Lastly, you're talking about the likelihood of people switching away from Bitcoin to something else, possibly better. There have already been other crypto-currencies launched. They have been around many many months now, and nothing is even close to Bitcoin. At some point in the future there may be something that actually is better than Bitcoin.

Were you around in the late 90's, and paying any attention to the internet stock bubble and the kind of arguments that were made for stocks like geocities? Geocities is just a convenient example, one of many, but you're using exactly the same kind of arguments that were used around 1999 to pump geocities stock by arguing that it was highly, highly unlikely that any competitor could come along and take away its dominance in that space.
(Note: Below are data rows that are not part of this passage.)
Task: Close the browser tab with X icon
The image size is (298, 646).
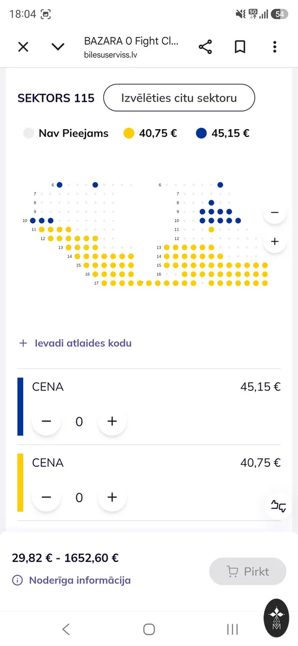Action: point(23,47)
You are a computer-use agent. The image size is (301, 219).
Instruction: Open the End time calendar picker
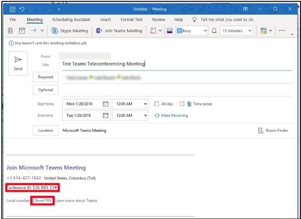106,115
It had the infrastructure (far more significant than the infrastructure needed to support a new virtual currency), it had basically no competitors, it had huge popularity at the time (which looks far less impressive compared to facebook and so on now, but the total bitcoin "economy" is tiny now too), the barrier to change was high for its users (but switching to a bitcoin competitor would be trivial), etc.

You point out that competitors to bitcoin have been around many months. An argument about the long-term viability of bitcoin that's based on a track record of only months of competition is really, really weak. Whatever the competition is going to look like, it really hasn't started yet, much like geocities in 1999. There were some competitors to geocities that had been around for months, and some for years, but none came close to the dominance of geocities in the social networking space. Ten years later, of course, things looked much different.

Same with gold. It's arguable that dollars might have been a better money system than gold if they were never inflated, right? And people could have switched or held gold as they pleased.

Same with gold? There you go again trying to find an equivalence between an arbitrary set of integers selected by an algorithm and valued because of consensus alone, and a physical element valued because of its inherent physical properties and very much *not* arbitrary because its existence, and uniqueness, are facts of nature.

Dollars might have been better money than gold if they hadn't been inflated? Wow. Pieces of paper don't become "like gold" just because you control the money supply by limiting the number of pieces of paper that are designated to be currency. Neither do arbitrarily-defined sets of integers. I think that point pretty much zeros in on where we're disagreeing about the nature of money, and why gold has been money for millennia, and how that's different from anything you can say about bits of paper or arbitrarily-defined subsets of the integers.